_Exercise aim_
Output every line of all the rows below as a JSON list of strings, one string per line, leaving out blank lines.

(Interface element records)
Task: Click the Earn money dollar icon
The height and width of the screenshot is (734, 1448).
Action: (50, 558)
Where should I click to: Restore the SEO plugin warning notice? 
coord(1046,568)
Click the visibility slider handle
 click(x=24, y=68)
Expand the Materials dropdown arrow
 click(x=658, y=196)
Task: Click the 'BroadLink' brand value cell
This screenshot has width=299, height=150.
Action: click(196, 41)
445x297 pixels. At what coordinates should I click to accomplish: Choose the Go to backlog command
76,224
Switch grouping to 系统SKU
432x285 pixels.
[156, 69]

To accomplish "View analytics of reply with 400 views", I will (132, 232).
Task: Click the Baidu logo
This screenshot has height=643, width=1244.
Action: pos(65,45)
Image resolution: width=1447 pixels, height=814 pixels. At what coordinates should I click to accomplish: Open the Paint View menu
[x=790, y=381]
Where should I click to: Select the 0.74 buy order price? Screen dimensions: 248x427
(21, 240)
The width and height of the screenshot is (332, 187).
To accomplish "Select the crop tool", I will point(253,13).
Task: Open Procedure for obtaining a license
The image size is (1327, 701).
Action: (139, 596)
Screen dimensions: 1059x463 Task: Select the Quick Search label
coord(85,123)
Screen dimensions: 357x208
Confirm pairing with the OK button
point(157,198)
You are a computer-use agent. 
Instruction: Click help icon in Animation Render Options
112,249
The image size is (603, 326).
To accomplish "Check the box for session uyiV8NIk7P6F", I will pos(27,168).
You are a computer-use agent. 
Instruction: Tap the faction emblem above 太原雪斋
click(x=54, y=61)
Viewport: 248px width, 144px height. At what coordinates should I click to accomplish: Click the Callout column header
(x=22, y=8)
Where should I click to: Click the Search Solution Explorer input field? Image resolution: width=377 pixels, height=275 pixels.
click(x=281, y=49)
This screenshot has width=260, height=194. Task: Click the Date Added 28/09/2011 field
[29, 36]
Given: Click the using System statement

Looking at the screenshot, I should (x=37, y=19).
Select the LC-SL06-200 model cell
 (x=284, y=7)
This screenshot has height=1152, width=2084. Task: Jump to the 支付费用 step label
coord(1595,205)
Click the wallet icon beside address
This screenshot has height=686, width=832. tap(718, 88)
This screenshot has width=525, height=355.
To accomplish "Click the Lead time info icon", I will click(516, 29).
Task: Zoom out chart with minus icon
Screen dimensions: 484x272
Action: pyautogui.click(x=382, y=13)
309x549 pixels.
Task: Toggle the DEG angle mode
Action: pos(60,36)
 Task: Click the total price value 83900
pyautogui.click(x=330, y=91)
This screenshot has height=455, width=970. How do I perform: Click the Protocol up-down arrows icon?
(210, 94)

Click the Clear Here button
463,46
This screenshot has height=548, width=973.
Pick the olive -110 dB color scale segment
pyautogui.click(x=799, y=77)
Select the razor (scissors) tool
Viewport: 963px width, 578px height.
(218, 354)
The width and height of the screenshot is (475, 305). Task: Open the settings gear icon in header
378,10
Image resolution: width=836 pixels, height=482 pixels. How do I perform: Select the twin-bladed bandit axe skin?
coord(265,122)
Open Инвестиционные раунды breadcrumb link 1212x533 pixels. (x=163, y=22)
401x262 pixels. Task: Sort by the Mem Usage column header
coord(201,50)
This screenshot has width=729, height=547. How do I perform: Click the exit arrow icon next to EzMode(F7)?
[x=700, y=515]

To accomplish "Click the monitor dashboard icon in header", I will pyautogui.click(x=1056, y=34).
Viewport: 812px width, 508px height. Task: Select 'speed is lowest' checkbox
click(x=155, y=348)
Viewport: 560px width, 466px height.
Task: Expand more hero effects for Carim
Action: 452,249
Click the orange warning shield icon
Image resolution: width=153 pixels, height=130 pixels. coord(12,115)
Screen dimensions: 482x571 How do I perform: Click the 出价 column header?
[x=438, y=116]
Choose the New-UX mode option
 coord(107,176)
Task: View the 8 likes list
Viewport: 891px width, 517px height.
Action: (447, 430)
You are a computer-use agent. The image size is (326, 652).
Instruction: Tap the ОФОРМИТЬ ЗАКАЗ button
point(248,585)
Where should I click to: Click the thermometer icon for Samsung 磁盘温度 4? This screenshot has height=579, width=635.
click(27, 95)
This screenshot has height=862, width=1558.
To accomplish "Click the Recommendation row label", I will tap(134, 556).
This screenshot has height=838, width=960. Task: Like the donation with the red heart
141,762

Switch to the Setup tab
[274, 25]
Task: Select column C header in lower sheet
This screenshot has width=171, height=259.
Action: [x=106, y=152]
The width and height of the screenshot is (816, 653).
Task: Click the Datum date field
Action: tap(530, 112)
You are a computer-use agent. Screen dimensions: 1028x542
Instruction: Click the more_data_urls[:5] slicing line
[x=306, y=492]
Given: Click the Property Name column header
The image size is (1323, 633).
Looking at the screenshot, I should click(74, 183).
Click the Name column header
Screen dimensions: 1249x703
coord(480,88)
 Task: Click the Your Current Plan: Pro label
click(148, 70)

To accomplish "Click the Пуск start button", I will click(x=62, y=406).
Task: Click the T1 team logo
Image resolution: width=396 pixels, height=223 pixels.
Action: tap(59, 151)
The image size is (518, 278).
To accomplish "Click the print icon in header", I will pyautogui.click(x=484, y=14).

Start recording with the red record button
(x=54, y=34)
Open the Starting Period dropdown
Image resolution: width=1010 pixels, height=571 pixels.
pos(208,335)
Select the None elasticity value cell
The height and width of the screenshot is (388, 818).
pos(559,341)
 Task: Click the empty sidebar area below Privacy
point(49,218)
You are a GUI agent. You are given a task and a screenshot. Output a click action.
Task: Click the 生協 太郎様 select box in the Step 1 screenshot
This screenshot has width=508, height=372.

_Answer to the problem_
[
  "Task: Click the Earn money dollar icon",
  "The height and width of the screenshot is (734, 1448).",
  "Action: (50, 558)",
  "Where should I click to: Restore the SEO plugin warning notice? ",
  "coord(1046,568)",
  "Click the visibility slider handle",
  " click(x=24, y=68)",
  "Expand the Materials dropdown arrow",
  " click(x=658, y=196)",
  "Task: Click the 'BroadLink' brand value cell",
  "This screenshot has width=299, height=150.",
  "Action: click(196, 41)",
  "445x297 pixels. At what coordinates should I click to accomplish: Choose the Go to backlog command",
  "76,224",
  "Switch grouping to 系统SKU",
  "432x285 pixels.",
  "[156, 69]",
  "To accomplish \"View analytics of reply with 400 views\", I will (132, 232).",
  "Task: Click the Baidu logo",
  "This screenshot has height=643, width=1244.",
  "Action: pos(65,45)",
  "Image resolution: width=1447 pixels, height=814 pixels. At what coordinates should I click to accomplish: Open the Paint View menu",
  "[x=790, y=381]",
  "Where should I click to: Select the 0.74 buy order price? Screen dimensions: 248x427",
  "(21, 240)",
  "The width and height of the screenshot is (332, 187).",
  "To accomplish \"Select the crop tool\", I will point(253,13).",
  "Task: Open Procedure for obtaining a license",
  "The image size is (1327, 701).",
  "Action: (139, 596)",
  "Screen dimensions: 1059x463 Task: Select the Quick Search label",
  "coord(85,123)",
  "Screen dimensions: 357x208",
  "Confirm pairing with the OK button",
  "point(157,198)",
  "You are a computer-use agent. ",
  "Instruction: Click help icon in Animation Render Options",
  "112,249",
  "The image size is (603, 326).",
  "To accomplish \"Check the box for session uyiV8NIk7P6F\", I will pos(27,168).",
  "You are a computer-use agent. ",
  "Instruction: Tap the faction emblem above 太原雪斋",
  "click(x=54, y=61)",
  "Viewport: 248px width, 144px height. At what coordinates should I click to accomplish: Click the Callout column header",
  "(x=22, y=8)",
  "Where should I click to: Click the Search Solution Explorer input field? Image resolution: width=377 pixels, height=275 pixels.",
  "click(x=281, y=49)",
  "This screenshot has width=260, height=194. Task: Click the Date Added 28/09/2011 field",
  "[29, 36]",
  "Given: Click the using System statement",
  "Looking at the screenshot, I should (x=37, y=19).",
  "Select the LC-SL06-200 model cell",
  " (x=284, y=7)",
  "This screenshot has height=1152, width=2084. Task: Jump to the 支付费用 step label",
  "coord(1595,205)",
  "Click the wallet icon beside address",
  "This screenshot has height=686, width=832. tap(718, 88)",
  "This screenshot has width=525, height=355.",
  "To accomplish \"Click the Lead time info icon\", I will click(516, 29).",
  "Task: Zoom out chart with minus icon",
  "Screen dimensions: 484x272",
  "Action: pyautogui.click(x=382, y=13)",
  "309x549 pixels.",
  "Task: Toggle the DEG angle mode",
  "Action: pos(60,36)",
  " Task: Click the total price value 83900",
  "pyautogui.click(x=330, y=91)",
  "This screenshot has height=455, width=970. How do I perform: Click the Protocol up-down arrows icon?",
  "(210, 94)",
  "Click the Clear Here button",
  "463,46",
  "This screenshot has height=548, width=973.",
  "Pick the olive -110 dB color scale segment",
  "pyautogui.click(x=799, y=77)",
  "Select the razor (scissors) tool",
  "Viewport: 963px width, 578px height.",
  "(218, 354)",
  "The width and height of the screenshot is (475, 305). Task: Open the settings gear icon in header",
  "378,10",
  "Image resolution: width=836 pixels, height=482 pixels. How do I perform: Select the twin-bladed bandit axe skin?",
  "coord(265,122)",
  "Open Инвестиционные раунды breadcrumb link 1212x533 pixels. (x=163, y=22)",
  "401x262 pixels. Task: Sort by the Mem Usage column header",
  "coord(201,50)",
  "This screenshot has width=729, height=547. How do I perform: Click the exit arrow icon next to EzMode(F7)?",
  "[x=700, y=515]",
  "To accomplish \"Click the monitor dashboard icon in header\", I will pyautogui.click(x=1056, y=34).",
  "Viewport: 812px width, 508px height. Task: Select 'speed is lowest' checkbox",
  "click(x=155, y=348)",
  "Viewport: 560px width, 466px height.",
  "Task: Expand more hero effects for Carim",
  "Action: 452,249",
  "Click the orange warning shield icon",
  "Image resolution: width=153 pixels, height=130 pixels. coord(12,115)",
  "Screen dimensions: 482x571 How do I perform: Click the 出价 column header?",
  "[x=438, y=116]",
  "Choose the New-UX mode option",
  " coord(107,176)",
  "Task: View the 8 likes list",
  "Viewport: 891px width, 517px height.",
  "Action: (447, 430)",
  "You are a computer-use agent. The image size is (326, 652).",
  "Instruction: Tap the ОФОРМИТЬ ЗАКАЗ button",
  "point(248,585)",
  "Where should I click to: Click the thermometer icon for Samsung 磁盘温度 4? This screenshot has height=579, width=635.",
  "click(27, 95)",
  "This screenshot has height=862, width=1558.",
  "To accomplish \"Click the Recommendation row label\", I will tap(134, 556).",
  "This screenshot has height=838, width=960. Task: Like the donation with the red heart",
  "141,762",
  "Switch to the Setup tab",
  "[274, 25]",
  "Task: Select column C header in lower sheet",
  "This screenshot has width=171, height=259.",
  "Action: [x=106, y=152]",
  "The width and height of the screenshot is (816, 653).",
  "Task: Click the Datum date field",
  "Action: tap(530, 112)",
  "You are a computer-use agent. Screen dimensions: 1028x542",
  "Instruction: Click the more_data_urls[:5] slicing line",
  "[x=306, y=492]",
  "Given: Click the Property Name column header",
  "The image size is (1323, 633).",
  "Looking at the screenshot, I should click(74, 183).",
  "Click the Name column header",
  "Screen dimensions: 1249x703",
  "coord(480,88)",
  " Task: Click the Your Current Plan: Pro label",
  "click(148, 70)",
  "To accomplish \"Click the Пуск start button\", I will click(x=62, y=406).",
  "Task: Click the T1 team logo",
  "Image resolution: width=396 pixels, height=223 pixels.",
  "Action: tap(59, 151)",
  "The image size is (518, 278).",
  "To accomplish \"Click the print icon in header\", I will pyautogui.click(x=484, y=14).",
  "Start recording with the red record button",
  "(x=54, y=34)",
  "Open the Starting Period dropdown",
  "Image resolution: width=1010 pixels, height=571 pixels.",
  "pos(208,335)",
  "Select the None elasticity value cell",
  "The height and width of the screenshot is (388, 818).",
  "pos(559,341)",
  " Task: Click the empty sidebar area below Privacy",
  "point(49,218)",
  "You are a GUI agent. You are given a task and a screenshot. Output a click action.",
  "Task: Click the 生協 太郎様 select box in the Step 1 screenshot",
  "This screenshot has width=508, height=372."
]